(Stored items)
┄┄┄┄┄┄┄┄┄┄┄┄┄┄┄┄┄┄┄┄

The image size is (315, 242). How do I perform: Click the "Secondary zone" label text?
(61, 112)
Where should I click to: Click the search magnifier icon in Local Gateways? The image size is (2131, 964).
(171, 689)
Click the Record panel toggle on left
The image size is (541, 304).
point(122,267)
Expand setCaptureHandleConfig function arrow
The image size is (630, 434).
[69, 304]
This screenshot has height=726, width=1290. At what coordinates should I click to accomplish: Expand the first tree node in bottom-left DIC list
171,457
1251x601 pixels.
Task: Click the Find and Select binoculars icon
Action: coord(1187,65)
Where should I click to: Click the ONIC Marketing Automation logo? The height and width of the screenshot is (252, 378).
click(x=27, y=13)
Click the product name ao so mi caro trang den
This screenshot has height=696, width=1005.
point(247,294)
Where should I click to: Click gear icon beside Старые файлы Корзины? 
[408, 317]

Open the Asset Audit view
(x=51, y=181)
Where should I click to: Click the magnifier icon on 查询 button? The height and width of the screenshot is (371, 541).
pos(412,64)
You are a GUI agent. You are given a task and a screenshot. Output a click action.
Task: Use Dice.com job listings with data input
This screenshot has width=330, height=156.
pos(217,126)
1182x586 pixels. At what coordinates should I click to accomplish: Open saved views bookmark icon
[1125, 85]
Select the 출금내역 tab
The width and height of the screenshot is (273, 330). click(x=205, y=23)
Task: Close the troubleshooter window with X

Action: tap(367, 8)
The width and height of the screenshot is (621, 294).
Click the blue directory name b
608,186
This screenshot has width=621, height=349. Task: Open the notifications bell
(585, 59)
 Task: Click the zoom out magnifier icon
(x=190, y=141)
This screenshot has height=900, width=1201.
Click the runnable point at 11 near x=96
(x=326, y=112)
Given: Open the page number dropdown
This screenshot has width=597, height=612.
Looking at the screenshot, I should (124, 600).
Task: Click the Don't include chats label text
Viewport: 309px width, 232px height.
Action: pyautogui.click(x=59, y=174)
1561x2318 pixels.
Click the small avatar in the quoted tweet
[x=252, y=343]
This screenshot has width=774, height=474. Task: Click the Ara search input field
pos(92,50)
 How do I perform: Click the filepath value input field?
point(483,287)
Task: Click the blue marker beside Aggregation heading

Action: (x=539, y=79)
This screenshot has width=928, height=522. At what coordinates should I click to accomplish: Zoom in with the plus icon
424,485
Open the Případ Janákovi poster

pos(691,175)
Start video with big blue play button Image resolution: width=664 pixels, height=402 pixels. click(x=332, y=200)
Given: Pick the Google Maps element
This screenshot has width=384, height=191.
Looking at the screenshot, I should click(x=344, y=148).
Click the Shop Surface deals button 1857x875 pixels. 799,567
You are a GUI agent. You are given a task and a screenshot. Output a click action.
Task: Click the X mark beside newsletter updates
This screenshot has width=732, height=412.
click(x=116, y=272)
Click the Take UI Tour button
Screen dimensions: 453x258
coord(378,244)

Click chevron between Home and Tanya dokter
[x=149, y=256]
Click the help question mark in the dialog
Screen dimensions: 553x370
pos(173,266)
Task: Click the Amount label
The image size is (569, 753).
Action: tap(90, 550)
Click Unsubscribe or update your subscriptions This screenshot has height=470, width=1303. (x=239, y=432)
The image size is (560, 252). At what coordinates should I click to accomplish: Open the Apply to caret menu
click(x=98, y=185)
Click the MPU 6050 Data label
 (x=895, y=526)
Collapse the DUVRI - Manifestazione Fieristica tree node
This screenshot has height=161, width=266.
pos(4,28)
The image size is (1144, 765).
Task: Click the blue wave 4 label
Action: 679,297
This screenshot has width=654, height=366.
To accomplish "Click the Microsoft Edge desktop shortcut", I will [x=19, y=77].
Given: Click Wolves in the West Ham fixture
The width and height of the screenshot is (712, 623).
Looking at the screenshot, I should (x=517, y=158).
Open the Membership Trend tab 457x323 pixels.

┄┄┄┄┄┄┄┄┄┄┄┄┄┄┄┄┄┄┄┄

● TASK TO COMPLETE: Retype exactly the lines of the data above that fall between the line with "Click the runnable point at 11 near x=96" and the line with "Task: Click the Don't", inclusive, and add nothing.

● PROBLEM SOLUTION:
Click the runnable point at 11 near x=96
(x=326, y=112)
Given: Open the page number dropdown
This screenshot has width=597, height=612.
Looking at the screenshot, I should (124, 600).
Task: Click the Don't include chats label text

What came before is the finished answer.